Le giornate estive propagano i loro colori, odori e umori la fuori mentre tu le vivi senza ritegno, degno di essere vivo e giocare per strade e calli, campi e acquitrini così da scoprire dove sei ed esisti e non resisti ai richiami del corpo, il quale ti chiede di muoverti, non stare fermo: tu sei pieno d’energia e cogli ogni foglia ne fai affresco, collezioni pietre per farne decorazione e forma adorna di quel elemento che un dì scorderai nel magazzino della memoria.
Esordisco con un tema e una domanda dalle cento pistole: perché diventando adulti perdiamo la voglia, entusiasmo e vitalità nello sprigionare energia, voglia di stare fuori e conoscere come accadeva durante la nostra infanzia e adolescenza?
So che si dirà: non è così; molti sosterranno che fanno, brigano, corrono, si muovono. Nulla da eccepire come, d’altro canto, l’ormai pervasiva presenza del convitato di pietra nella nostra quotidianità rappresentato dalla sedentarietà ipnotico-tecnologica. Le comodità ha un prezzo: l’inamovibilità dominante dall’alto verso il basso e viceversa. Televisione, automazione, motorizzazione e molto altro ancora hanno si semplificato e migliorato il vivere quotidiano ma al tempo stesso resi statici, sedentari.
Scrivo di questo argomento vecchio e logoro ancora una volta a seguito dell’ultima visita per il diabete: sia a margine del referto del medico che nel piano alimentare rilasciato dalla dietista c’è scritto in calce – praticare giornalmente almeno trenta minuti di movimento, camminata per raggiungere un equilibrio metabolico regolare.
Oggi risparmio prediche e morale sul fare movimento e benefici derivati, desidero fare una mia riflessione con alcune proposte pratiche: fra le innumerevoli cazzate fatte nel corso della mia vita l’unica con un effetto positivo, sta nel non avere acquisito la patente automobilistica, e di camminare e ben oltre la base dei trenta minuti.
A proposito di camminare, correre pedalare e via di questo tipo la quasi totalità delle strade, marciapiedi e sentieri, camminamenti versa in condizioni pietose e la sicurezza di chi pratica jogging, ciclismo e analoghe attività fisiche e spesso messa a rischio di incidenti o infortuni. Praticare la stessa attività per strada, con il traffico intenso presente oramai senza distinzioni tra città e campagna, pone il rischio sempre più frequente di restare investiti. Pertanto come cittadini e diabetici dovremmo rivendicare ad ogni latitudine del nostro paese condizioni di sicurezza e civiltà nella necessaria pratica quotidiana dell’esercizio fisico ad ogni età; questione dimenticata.

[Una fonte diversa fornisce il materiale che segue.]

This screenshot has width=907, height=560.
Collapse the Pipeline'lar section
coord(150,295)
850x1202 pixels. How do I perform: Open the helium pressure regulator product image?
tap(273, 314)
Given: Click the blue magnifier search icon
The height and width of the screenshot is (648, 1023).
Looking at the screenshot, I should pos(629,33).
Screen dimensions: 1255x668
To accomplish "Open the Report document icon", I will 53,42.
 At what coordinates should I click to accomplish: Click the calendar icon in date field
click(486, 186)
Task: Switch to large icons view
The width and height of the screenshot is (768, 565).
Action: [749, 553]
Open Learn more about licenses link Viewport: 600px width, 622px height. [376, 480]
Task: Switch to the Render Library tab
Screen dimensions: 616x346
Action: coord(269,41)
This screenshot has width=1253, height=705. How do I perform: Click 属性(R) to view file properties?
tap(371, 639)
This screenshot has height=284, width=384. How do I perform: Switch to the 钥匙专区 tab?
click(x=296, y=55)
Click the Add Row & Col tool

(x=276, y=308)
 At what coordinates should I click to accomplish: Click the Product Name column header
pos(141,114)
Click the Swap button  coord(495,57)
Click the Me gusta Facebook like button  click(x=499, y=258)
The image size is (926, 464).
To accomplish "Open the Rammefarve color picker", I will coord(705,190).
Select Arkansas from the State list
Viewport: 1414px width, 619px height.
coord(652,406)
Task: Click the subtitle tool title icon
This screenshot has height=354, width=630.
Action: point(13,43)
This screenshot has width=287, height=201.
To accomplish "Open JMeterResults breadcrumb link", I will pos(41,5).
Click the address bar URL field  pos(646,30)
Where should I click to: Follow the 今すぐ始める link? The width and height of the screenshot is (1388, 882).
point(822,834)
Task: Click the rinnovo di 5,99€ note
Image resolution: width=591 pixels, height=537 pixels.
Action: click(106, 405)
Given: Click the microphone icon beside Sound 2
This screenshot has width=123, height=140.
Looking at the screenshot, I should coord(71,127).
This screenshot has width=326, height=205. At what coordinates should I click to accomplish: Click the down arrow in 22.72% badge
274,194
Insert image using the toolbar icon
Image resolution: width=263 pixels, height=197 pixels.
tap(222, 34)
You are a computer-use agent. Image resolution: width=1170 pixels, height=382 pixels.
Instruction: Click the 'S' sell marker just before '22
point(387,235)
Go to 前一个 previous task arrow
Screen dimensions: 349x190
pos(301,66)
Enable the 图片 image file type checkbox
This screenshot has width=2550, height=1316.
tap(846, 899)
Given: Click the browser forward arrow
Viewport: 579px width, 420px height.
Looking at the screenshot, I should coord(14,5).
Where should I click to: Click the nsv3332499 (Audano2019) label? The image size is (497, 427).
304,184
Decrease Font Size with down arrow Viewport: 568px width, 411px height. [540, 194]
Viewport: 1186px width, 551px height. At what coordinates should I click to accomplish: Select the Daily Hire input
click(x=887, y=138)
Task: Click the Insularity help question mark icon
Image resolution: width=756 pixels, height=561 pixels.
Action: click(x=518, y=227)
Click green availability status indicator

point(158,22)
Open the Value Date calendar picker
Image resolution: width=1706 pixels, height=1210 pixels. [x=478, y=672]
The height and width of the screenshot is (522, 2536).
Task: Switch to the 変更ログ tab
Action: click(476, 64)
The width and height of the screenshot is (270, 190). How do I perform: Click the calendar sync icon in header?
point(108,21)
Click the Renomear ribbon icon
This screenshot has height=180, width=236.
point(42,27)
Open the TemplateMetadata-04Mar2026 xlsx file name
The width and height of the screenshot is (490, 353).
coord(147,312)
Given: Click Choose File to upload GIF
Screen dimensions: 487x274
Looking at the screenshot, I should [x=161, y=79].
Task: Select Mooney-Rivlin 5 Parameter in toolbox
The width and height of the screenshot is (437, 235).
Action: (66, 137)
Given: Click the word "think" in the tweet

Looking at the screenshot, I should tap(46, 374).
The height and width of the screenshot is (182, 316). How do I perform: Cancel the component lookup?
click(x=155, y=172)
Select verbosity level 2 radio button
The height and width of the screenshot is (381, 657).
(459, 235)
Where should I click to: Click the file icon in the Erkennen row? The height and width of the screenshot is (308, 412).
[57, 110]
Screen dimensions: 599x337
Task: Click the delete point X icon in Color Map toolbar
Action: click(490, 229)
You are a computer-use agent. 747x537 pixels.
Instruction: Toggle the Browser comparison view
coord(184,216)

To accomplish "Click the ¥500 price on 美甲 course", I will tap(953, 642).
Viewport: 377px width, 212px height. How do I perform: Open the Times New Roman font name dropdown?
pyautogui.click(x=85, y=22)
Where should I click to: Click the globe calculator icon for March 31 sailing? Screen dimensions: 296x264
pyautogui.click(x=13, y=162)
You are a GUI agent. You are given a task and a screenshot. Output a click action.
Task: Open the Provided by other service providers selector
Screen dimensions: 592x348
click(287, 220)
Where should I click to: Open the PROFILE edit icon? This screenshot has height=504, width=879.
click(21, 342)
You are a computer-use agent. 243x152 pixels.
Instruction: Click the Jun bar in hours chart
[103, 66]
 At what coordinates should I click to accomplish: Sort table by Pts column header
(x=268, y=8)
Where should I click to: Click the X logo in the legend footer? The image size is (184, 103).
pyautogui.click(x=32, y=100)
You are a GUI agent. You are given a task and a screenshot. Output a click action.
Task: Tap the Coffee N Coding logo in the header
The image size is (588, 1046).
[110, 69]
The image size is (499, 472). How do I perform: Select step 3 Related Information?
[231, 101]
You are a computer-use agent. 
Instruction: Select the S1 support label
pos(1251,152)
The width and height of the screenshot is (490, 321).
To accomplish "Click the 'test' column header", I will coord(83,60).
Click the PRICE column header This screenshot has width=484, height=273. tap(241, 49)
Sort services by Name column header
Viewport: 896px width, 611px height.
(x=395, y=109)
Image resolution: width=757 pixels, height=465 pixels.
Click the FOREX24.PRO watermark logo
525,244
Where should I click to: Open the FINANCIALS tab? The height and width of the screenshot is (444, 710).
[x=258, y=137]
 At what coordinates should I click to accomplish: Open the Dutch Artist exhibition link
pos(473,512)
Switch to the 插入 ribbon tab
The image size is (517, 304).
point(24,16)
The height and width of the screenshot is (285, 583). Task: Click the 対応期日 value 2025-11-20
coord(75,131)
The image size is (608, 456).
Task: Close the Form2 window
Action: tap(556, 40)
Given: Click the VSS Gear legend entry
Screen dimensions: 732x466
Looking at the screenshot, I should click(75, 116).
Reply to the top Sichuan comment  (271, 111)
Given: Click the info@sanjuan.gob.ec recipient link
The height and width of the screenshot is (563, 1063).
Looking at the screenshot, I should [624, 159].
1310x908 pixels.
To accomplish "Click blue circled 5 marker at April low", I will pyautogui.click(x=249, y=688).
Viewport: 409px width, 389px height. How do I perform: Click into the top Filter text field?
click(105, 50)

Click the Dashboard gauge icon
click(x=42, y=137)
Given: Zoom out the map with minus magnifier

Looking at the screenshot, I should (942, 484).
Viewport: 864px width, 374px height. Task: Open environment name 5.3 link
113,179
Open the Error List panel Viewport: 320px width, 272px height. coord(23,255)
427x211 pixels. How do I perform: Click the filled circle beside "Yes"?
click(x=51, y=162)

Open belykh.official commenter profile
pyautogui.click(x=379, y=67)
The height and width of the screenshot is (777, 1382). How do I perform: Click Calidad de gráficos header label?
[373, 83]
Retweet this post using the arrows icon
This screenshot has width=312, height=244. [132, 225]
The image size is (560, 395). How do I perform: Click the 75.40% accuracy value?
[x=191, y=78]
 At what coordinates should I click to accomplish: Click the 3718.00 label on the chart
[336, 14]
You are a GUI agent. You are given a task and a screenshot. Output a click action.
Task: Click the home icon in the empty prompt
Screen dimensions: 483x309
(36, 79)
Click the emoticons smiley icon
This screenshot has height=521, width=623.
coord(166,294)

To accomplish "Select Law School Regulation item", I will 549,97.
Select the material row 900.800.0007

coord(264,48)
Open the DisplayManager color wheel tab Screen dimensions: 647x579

Infine visto che nella stragrande maggioranza dei centri e ambulatori di diabetologia ci resta tante ore nell’attesa di una visita e l’universo diabete è contrassegnato dalla presenza di decine, centinaia per non dire migliaia di sponsor in ogni campo, perché non chiedere di far mettere delle cyclette e analoghi in modo tale di fare movimento e utilizzare così al meglio il tempo della chiamata al controllo?